Buying Eyeglasses

I just went across the street from CEI’s offices to pick up some more pairs of eyeglasses. Amidst a generally dysfunctional health care system, the American system (or, rather, the lack of a system) does a great job with eye care. There have been enormous innovations–LASIK surgery and disposable contacts most prominently–and plain old eyeglasses have gotten cheaper. A few months ago, I came across an invoice saying that, in 1989, my parents paid $120 for two pairs of eyeglasses PLUS $95 for an eye exam for me. I just got an eye exam and two pairs of glasses for $69.95. I’d suspect that the provider lost money on this but, so what? They got me in the door to buy and had a good chance to sell me a $300 pair of glasses.

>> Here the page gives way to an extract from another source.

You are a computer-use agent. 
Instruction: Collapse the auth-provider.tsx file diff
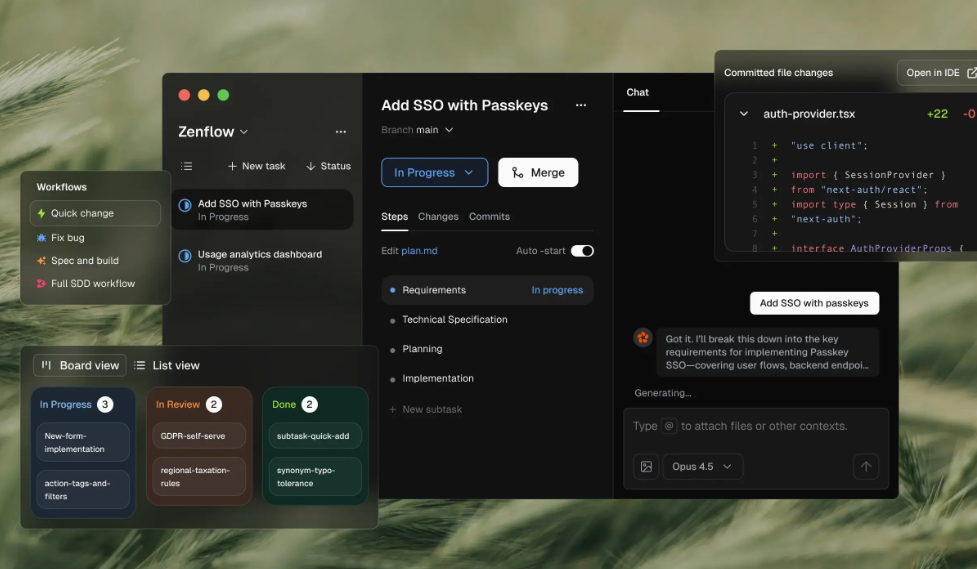(743, 114)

But the downward pressure doesn’t end with simple, routine needs. When I looked at it a few years ago for my then boss Bill Frist, I found that the price of LASIK surgery (which eliminates the need for glasses or contacts for most people) has gone down in absolute terms over the past decade even though the procedure has become better.

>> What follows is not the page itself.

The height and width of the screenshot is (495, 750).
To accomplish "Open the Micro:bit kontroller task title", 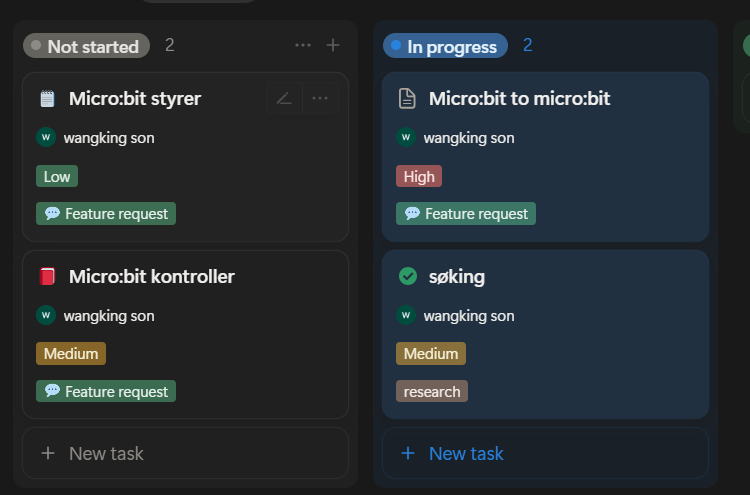I will 152,276.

So why has this happened? Well, because we’ve let the market work. Lots of people need eye care and pay for it out-of-pocket. Except for Medicaid eyeglasses provision in some states (pretty trivial), there’s rather little government interference with pricing. As a result, not surprisingly, we get an everyone wins situation:

  1. There’s a lot downward pricing pressure on everything but particularly the absolutely routine care that most people honestly do NEED. The most basic piece medical care related to eyes, the eyeglasses exam, is quite often picked up by the stores that provide glasses. (Although, of course, it works its way into the cost of the glasses.)
  2. People make selections. I’ve never seen the enormous aesthetic advantage of the anti-glare coating that most people get on their lenses so I skip it. Most people seem to want it and they pay for it themselves out of pocket.
  3. Price correlates with things that people value. If you pay more for eyeglasses, you’re almost sure to get some combination of much faster (one-hour) service, lighter, better lenses, and/or frames from a big fancy designer.
  4. Health insurance, likewise, covers truly serious eye surgery. Most people pay out of pocket or have “vision” insurance that’s really just a pre-payment plan. Our system also provides some VERY basic “welfare” services for the poor through Medicaid and, just as importantly, the Loins’ club national eyeglasses donation program.

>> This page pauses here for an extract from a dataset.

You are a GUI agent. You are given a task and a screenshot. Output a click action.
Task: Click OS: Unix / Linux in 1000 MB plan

The absence of big companies and big group insurance plans for eye care also tends to help ordinary consumers too. Right now, for most health care, big employers tend to put the squeeze on insurance companies and big insurers tend to force providers to accept lower rates. In other markets, that would be unambiguously good for consumers, but when government regulations make it nearly impossible to join a big plan unless you work for a big employer, it tends to make the individual and small business market even more inhospitable.

We’d be a lot better off if hospitals and doctors functioned a lot more like vision stores.